Circulating tumor cells (CTCs) are a promising source of clinical and biological cancer information and can be a material for liquid biopsy. However, detecting and capturing these cells remains a challenge. Various biological factors (e.g., cell surface proteins, cell size, deformability, or dielectrophoresis) have been applied to detect CTCs. Cancer cells dramatically change their characteristics during tumorigenesis and metastasis. Hence, defining a cell as malignant using such a parameter is difficult. Moreover, immortality is an essential characteristic of cancer cells. Telomerase elongates telomeres and plays a critical role in cellular immortality and is specifically activated in cancer cells. Thus, the activation of telomerase can be a good fingerprint for cancer cells. Telomerase cannot be recognized by antibodies in living cells because it is a nuclear enzyme. Therefore, telomerase-specific replication adenovirus, which expresses the green fluorescent protein, has been applied to detect CTCs. This review explores the overview of this novel technology and its application in gynecological cancers.

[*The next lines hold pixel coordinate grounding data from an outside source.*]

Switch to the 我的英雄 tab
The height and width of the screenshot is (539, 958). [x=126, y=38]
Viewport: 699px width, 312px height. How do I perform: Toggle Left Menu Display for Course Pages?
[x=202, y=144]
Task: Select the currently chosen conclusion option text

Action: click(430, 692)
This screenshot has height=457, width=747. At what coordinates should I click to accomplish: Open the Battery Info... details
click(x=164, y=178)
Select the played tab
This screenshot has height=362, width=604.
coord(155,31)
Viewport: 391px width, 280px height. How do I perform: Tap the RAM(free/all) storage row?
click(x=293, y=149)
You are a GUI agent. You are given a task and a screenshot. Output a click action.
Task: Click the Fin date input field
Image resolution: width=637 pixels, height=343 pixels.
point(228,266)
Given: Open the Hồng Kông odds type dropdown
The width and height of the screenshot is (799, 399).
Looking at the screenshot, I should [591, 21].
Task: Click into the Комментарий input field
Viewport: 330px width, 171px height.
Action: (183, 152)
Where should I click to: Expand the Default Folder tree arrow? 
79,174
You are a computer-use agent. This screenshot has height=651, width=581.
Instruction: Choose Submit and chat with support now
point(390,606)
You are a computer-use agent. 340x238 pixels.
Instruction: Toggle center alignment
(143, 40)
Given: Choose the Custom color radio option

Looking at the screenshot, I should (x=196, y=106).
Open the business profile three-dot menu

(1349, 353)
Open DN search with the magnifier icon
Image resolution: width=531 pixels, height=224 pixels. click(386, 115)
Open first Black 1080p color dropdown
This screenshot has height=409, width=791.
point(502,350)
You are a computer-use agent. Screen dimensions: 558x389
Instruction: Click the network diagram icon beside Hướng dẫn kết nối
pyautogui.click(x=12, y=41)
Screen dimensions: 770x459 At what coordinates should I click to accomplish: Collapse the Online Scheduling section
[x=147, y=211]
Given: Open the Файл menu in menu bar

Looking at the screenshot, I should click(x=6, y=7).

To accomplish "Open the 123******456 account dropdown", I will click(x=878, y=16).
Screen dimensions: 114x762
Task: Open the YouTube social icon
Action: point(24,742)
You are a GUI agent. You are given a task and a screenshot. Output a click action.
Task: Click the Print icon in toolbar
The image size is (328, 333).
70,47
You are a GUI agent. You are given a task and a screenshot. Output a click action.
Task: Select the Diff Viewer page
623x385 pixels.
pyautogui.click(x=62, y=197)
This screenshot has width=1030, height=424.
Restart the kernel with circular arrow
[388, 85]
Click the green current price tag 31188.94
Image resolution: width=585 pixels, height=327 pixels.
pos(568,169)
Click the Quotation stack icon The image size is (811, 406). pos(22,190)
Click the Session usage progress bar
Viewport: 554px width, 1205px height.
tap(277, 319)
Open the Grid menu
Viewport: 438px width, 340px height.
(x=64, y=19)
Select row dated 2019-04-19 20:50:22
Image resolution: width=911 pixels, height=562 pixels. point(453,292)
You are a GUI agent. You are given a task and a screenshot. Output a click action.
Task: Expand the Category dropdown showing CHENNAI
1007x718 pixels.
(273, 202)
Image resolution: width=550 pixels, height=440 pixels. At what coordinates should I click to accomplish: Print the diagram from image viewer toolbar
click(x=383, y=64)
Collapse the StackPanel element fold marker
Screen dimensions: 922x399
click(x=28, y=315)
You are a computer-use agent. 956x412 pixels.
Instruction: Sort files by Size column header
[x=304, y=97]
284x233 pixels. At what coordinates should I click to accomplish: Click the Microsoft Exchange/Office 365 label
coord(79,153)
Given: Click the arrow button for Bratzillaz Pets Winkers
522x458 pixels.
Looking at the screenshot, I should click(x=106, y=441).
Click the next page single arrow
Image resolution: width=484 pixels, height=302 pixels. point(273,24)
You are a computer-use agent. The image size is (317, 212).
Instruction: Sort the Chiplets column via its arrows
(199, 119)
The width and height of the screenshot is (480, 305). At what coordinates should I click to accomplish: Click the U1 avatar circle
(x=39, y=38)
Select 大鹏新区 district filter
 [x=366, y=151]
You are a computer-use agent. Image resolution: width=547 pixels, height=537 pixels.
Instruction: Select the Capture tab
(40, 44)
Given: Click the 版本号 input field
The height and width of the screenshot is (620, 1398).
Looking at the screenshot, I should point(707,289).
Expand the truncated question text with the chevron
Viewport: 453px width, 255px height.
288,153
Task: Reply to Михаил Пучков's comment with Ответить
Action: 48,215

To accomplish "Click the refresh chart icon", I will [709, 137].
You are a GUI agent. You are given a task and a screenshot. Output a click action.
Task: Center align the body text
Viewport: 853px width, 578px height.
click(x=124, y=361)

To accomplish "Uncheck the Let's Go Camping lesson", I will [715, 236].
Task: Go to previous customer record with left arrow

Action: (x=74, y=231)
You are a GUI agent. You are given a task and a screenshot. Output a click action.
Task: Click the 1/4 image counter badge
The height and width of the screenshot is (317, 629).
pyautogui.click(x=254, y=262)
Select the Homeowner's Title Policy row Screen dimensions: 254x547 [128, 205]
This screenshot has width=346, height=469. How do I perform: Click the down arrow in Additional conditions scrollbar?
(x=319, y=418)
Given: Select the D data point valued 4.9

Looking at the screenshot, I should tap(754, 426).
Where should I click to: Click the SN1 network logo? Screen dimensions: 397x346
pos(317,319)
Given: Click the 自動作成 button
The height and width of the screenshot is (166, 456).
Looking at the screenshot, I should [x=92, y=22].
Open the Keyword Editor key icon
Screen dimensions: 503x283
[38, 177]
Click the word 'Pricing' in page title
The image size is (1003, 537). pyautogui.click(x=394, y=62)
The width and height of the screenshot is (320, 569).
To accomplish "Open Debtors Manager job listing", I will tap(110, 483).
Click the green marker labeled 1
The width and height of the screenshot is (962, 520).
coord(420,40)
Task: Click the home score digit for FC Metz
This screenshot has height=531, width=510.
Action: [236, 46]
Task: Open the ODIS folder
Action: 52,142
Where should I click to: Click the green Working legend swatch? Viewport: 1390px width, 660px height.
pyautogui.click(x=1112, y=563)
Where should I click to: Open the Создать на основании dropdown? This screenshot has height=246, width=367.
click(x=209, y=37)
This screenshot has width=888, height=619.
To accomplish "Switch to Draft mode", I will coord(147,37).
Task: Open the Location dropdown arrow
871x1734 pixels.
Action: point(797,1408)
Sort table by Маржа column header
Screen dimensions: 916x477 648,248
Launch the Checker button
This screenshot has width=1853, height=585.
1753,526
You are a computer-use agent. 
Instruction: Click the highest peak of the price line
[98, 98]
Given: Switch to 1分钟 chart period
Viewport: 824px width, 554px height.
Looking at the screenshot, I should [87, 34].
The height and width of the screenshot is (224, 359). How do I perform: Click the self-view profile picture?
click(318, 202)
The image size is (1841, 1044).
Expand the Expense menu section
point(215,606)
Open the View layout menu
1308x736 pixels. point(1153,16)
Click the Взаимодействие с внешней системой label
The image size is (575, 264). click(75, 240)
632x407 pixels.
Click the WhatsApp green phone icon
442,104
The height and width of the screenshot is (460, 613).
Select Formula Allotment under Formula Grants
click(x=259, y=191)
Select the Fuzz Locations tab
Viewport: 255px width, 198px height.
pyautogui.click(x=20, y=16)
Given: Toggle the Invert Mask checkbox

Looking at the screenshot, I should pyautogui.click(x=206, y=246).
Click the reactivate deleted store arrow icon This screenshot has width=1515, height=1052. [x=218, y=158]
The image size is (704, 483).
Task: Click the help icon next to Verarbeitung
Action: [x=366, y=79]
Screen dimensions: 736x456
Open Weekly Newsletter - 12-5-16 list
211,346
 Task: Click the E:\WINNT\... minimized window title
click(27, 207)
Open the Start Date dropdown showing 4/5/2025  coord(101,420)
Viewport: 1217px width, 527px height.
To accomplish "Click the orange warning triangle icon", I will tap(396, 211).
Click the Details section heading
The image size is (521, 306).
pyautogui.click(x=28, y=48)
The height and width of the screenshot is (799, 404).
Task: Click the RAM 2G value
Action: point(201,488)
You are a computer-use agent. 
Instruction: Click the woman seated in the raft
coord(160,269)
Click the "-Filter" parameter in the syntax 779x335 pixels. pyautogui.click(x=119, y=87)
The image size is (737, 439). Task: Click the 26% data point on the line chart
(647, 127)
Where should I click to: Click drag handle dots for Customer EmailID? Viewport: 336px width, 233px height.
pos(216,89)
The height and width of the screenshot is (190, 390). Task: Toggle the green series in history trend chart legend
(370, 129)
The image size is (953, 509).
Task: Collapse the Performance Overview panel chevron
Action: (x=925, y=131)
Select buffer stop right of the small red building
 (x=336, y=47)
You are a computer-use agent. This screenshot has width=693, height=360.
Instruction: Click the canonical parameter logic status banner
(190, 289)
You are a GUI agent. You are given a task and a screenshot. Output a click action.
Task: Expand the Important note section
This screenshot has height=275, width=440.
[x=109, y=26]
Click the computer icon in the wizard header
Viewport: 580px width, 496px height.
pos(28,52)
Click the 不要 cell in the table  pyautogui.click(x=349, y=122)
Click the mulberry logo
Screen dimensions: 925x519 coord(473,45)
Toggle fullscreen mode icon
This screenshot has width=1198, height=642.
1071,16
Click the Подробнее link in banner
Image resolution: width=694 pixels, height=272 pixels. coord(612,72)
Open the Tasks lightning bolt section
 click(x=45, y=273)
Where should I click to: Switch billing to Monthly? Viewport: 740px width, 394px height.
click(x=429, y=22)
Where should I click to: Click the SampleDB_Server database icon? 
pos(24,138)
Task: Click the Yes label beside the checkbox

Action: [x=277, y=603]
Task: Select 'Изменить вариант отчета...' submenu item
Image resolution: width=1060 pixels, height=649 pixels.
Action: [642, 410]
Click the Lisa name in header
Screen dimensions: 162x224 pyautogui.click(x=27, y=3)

Keywords: adenovirus; circulating tumor cells (CTCs); telomerase.

Figure 1

Structures of telomerase-specific replicating adenoviruses. (A) Representative transcription factor binding sites on the human telomerase reverse transcriptase (hTERT) promoter are shown. The sites on the promoter are not to exact scale. +1 indicates the transcription start site. ATG indicates the translation starting codon. (B) In OBP-301, the hTERT extended core promoter drives the expression of E1A and E1B genes linked with internal ribosome entry site (IRES). OBP-401 is a green fluorescent protein (GFP)-expressing variant, in which the cytomegalovirus promoter drives the expression of GFP inserted in the E3 region. In OBP-1101, the adenoviral fibers were replaced with type 35 fibers to enable infection of coxsackievirus–adenovirus receptor-negative cells. The miR142-3p responsive elements were inserted into the 3′ untranslated regions (UTR) of the E1 and GFP genes to attenuate non-specific GFP expression in blood cells. ITR, internal terminal repeat; pA, bovine growth hormone polyadenylation signal; AP1, Activator protein 1; SP1, Specificity protein 1; ER, estrogen receptor; MZF-2, myeloid Zinc-Finger Protein 2; NF-κB, nuclear factor kappa B; c-Myc, c-myelocytomatosis oncogene product; E2F, E2 promoter binding factor; AP-2, Activating enhancer-binding protein-2; Ets, erythroblast transformation specific proteins; GFP, green fluorescent protein; Ad35, adenovirus type 35.

Figure 2

Representative pictures of CTCs detected by telomerase-specific replicating adenoviruses; (A) OBP-401 was infected with the blood samples from a patient with cervical cancer (top row) and a healthy volunteer (bottom row). GFP(+)/CD45(−) cells were recognized as CTCs, and GFP(+)/CD45(+) cells were false-positive blood cells. (B) OBP-1101 was infected with the blood samples from patients with cervical cancer. As with OBP-401, CTCs were GFP(+)/CD45(−) and false-positive cells were GFP(+)/CD45(+). The observed CTCs were negative for the epithelial markers EpCAM and cytokeratin.